> **Records for this task**:

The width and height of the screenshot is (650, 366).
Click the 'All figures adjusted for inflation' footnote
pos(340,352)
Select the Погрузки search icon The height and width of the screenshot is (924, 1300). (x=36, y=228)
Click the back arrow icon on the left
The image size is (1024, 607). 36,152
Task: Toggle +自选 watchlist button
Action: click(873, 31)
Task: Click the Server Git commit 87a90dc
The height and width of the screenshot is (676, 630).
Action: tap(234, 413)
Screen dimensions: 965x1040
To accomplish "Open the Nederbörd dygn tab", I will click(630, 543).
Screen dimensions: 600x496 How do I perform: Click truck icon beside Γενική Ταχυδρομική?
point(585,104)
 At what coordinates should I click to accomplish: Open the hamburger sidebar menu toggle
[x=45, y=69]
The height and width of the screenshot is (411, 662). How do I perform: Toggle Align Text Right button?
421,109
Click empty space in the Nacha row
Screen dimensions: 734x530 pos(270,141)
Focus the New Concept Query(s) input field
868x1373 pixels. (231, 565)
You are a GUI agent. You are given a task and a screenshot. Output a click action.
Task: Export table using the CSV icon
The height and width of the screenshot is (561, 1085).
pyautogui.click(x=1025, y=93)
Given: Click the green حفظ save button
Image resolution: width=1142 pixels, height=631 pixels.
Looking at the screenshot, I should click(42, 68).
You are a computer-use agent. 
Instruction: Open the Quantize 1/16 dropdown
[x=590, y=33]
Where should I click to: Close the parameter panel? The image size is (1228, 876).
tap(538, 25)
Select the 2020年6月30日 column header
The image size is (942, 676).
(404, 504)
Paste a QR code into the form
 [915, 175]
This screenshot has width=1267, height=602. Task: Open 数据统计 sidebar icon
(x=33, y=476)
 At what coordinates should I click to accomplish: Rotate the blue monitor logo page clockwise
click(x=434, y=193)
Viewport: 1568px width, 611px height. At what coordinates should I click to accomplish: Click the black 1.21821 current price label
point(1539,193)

> **Task description**: Go through the records above and copy every line with the word "agent".

> **Reply**:
You are a GUI agent. You are given a task and a screenshot. Output a click action.
You are a computer-use agent. 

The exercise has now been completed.